Task directions: Starting with the line that contains "broiler (900, 1213)", set down each line through the end of the entries below, exactly and with nothing added.
== Exercise materials ==
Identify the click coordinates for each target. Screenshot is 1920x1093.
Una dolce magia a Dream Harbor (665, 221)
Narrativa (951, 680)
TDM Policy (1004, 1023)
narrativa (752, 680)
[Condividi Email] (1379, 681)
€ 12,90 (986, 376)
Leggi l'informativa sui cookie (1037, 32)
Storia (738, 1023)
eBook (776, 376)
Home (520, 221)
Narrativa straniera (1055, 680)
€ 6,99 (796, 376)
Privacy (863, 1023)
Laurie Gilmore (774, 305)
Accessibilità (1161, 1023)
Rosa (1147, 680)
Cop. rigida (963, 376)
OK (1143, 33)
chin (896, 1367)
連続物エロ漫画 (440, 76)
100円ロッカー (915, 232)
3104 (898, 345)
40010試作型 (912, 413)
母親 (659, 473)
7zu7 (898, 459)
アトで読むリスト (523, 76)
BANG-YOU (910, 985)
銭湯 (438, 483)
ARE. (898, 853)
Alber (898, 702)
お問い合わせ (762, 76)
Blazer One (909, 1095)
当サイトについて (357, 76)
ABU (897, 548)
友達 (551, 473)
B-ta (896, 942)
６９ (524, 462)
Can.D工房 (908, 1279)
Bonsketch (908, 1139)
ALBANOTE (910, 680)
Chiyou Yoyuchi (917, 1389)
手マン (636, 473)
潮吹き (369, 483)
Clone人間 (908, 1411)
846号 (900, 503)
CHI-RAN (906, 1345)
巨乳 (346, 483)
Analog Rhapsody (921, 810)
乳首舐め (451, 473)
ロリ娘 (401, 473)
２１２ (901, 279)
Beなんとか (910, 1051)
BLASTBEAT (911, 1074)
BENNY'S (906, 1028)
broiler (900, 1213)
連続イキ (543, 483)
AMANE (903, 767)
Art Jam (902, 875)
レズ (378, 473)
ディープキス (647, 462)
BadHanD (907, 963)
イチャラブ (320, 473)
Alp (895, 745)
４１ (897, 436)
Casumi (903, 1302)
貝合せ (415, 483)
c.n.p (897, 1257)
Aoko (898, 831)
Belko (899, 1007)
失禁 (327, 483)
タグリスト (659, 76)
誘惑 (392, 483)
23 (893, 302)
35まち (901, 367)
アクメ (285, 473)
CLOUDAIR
===
Your solution:
broiler (900, 1213)
連続イキ (543, 483)
AMANE (903, 767)
Art Jam (902, 875)
レズ (378, 473)
ディープキス (647, 462)
BadHanD (907, 963)
イチャラブ (320, 473)
Alp (895, 745)
４１ (897, 436)
Casumi (903, 1302)
貝合せ (415, 483)
c.n.p (897, 1257)
Aoko (898, 831)
Belko (899, 1007)
失禁 (327, 483)
タグリスト (659, 76)
誘惑 (392, 483)
23 (893, 302)
35まち (901, 367)
アクメ (285, 473)
CLOUDAIR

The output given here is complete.